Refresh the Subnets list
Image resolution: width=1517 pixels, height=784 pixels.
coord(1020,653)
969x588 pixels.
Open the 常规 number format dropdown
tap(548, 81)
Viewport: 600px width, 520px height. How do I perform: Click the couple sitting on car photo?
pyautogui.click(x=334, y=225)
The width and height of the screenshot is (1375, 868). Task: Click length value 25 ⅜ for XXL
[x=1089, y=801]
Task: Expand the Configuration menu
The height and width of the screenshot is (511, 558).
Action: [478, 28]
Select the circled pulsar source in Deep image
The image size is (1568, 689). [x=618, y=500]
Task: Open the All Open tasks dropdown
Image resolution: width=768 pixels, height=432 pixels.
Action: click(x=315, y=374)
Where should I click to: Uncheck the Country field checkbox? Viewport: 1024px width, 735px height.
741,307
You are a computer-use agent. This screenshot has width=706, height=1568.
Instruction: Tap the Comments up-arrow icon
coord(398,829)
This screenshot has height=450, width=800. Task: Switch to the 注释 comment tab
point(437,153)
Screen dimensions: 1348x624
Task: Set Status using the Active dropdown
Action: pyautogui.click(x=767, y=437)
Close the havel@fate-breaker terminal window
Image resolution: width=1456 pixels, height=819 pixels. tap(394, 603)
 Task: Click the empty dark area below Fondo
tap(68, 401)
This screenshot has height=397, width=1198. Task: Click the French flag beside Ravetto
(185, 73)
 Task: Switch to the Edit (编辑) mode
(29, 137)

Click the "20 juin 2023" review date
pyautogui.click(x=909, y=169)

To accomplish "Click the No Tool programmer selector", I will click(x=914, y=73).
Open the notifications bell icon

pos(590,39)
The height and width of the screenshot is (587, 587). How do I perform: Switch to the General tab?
• • • •
Exercise directions
Each line from the one holding "Task: Open the All Open tasks dropdown" down to the end of the records above is to be repeated exactly; no other line belongs in the reply.

Solution for this task
Task: Open the All Open tasks dropdown
Image resolution: width=768 pixels, height=432 pixels.
Action: click(x=315, y=374)
Where should I click to: Uncheck the Country field checkbox? Viewport: 1024px width, 735px height.
741,307
You are a computer-use agent. This screenshot has width=706, height=1568.
Instruction: Tap the Comments up-arrow icon
coord(398,829)
This screenshot has height=450, width=800. Task: Switch to the 注释 comment tab
point(437,153)
Screen dimensions: 1348x624
Task: Set Status using the Active dropdown
Action: pyautogui.click(x=767, y=437)
Close the havel@fate-breaker terminal window
Image resolution: width=1456 pixels, height=819 pixels. tap(394, 603)
 Task: Click the empty dark area below Fondo
tap(68, 401)
This screenshot has height=397, width=1198. Task: Click the French flag beside Ravetto
(185, 73)
 Task: Switch to the Edit (编辑) mode
(29, 137)

Click the "20 juin 2023" review date
pyautogui.click(x=909, y=169)

To accomplish "Click the No Tool programmer selector", I will click(x=914, y=73).
Open the notifications bell icon

pos(590,39)
The height and width of the screenshot is (587, 587). How do I perform: Switch to the General tab?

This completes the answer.